I'm trying to run multiple linear regression but i'm having trouble with plotting my results. I'm trying to plot my 3D plot my i get this output ValueError: operands could not be broadcast together with remapped shapes [original->remapped]: (4,) and requested shape (34,)
from sklearn.model_selection import train_test_split
X_train, X_test, y_train,y_test = train_test_split(X, Y, test_size = 0.2, random_state = 0)
from sklearn.linear_model import LinearRegression
regressor = LinearRegression()
regressor.fit(X_train, y_train)
y_pred = regressor.predict(X_test)
fig = plt.figure()
ax = fig.add_subplot(111, projection='3d')
ax.scatter(X.iloc[:, 0], X.iloc[:, 1], Y)
ax.plot(X.iloc[:, 0], X.iloc[:, 1], y_pred, color='red')
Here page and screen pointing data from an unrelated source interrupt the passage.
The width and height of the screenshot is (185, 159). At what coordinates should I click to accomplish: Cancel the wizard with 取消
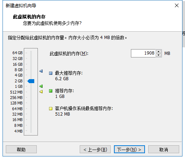point(164,149)
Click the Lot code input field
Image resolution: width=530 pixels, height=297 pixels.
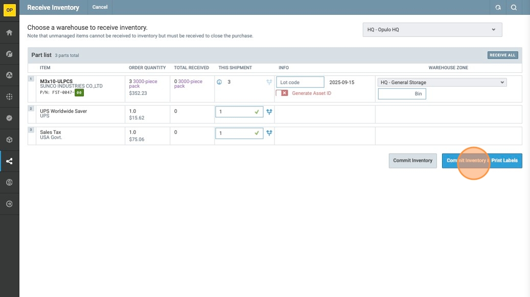tap(301, 82)
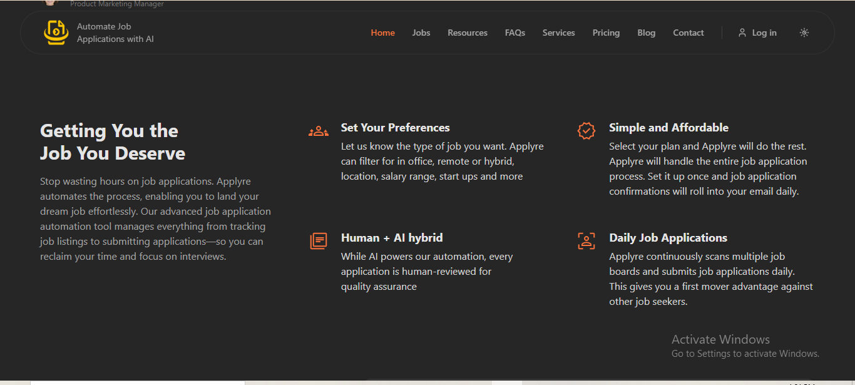855x385 pixels.
Task: Toggle light mode with the sun icon
Action: pos(804,33)
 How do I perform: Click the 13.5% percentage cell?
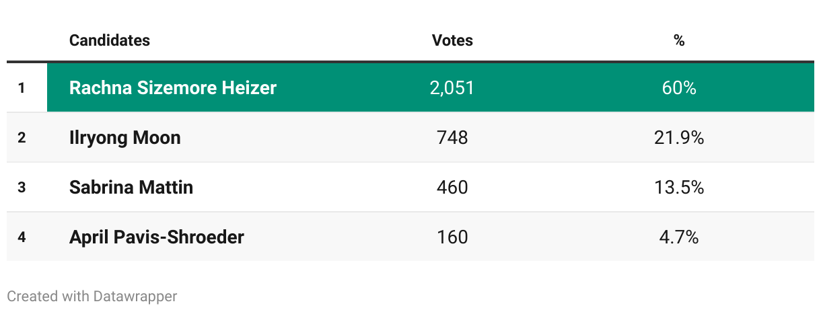tap(679, 187)
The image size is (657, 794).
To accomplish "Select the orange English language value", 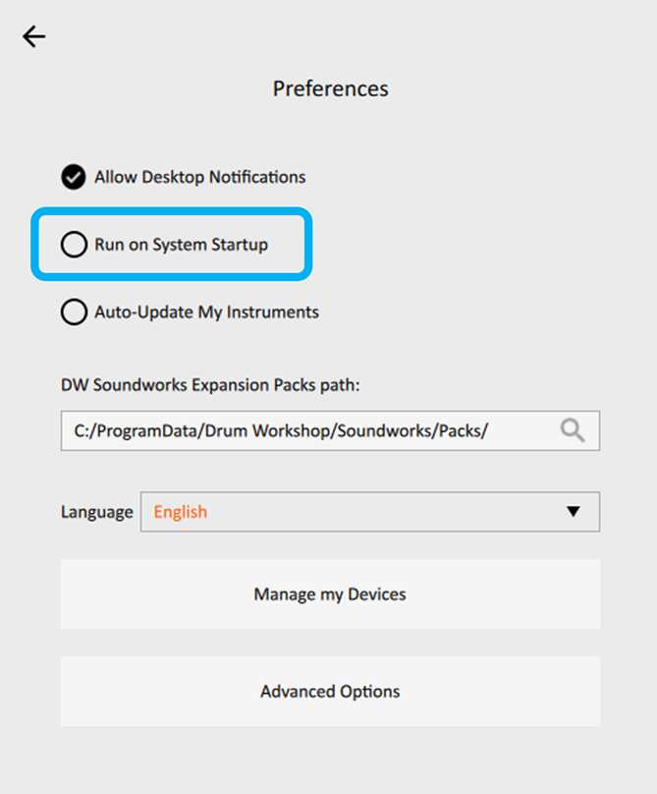I will pyautogui.click(x=180, y=512).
ax.set_xlabel('Annual Income (k$)')
ax.set_ylabel('Age')
ax.set_zlabel('Spending Score')
plt.show()
The plot command should be:
ax.plot(X_test.iloc[:, 0], X_test.iloc[:, 1], y_pred, color='red')
because y_pred
contains y values only for the subset X_test
, not the entire input X
.
Plotting with connected lines (ax.plot
) doesn't make sense, because the input data is probably not ordered in a meaningful way and the test set is definitely not ordered even if the input data was ordered.
I would plot it like this:
from sklearn.model_selection import train_test_split
from mpl_toolkits.mplot3d import Axes3D
import numpy as np
# generate some data as an example.
np.random.seed(1)
n = 20
X = pd.DataFrame(np.random.uniform(size=(n, 2)), columns=['foo', 'bar'])
Y = X['foo'] + 2*X['bar'] + np.random.normal(scale=0.2, size=n)
X_train, X_test, y_train,y_test = train_test_split(X, Y, test_size = 0.2, random_state = 0)
from sklearn.linear_model import LinearRegression
regressor = LinearRegression()
regressor.fit(X_train, y_train)
y_pred = regressor.predict(X_test)
fig = plt.figure()
ax = fig.add_subplot(111, projection='3d')
ax.scatter(X['foo'], X['bar'], Y, label='data')
for x0, x1, yt, yp in zip(X_test['foo'], X_test['bar'], y_test, y_pred):
ax.plot([x0, x0], [x1, x1], [yt, yp], color='red')
ax.scatter(X_test['foo'], X_test['bar'], y_pred, color='red', marker='s', label='prediction')
ax.set_xlabel('X0')
ax.set_ylabel('X1')
ax.set_zlabel('y')
ax.legend()
fig.show()
There are other ways to do visualization. You could use np.meshgrid
to generate X
values on a grid and get y
values from your predictor and plot it using plot_wireframe
and plot both the train and test data using vertical lines to indicate their vertical distance from the wireframe. It depends on the data what makes sense.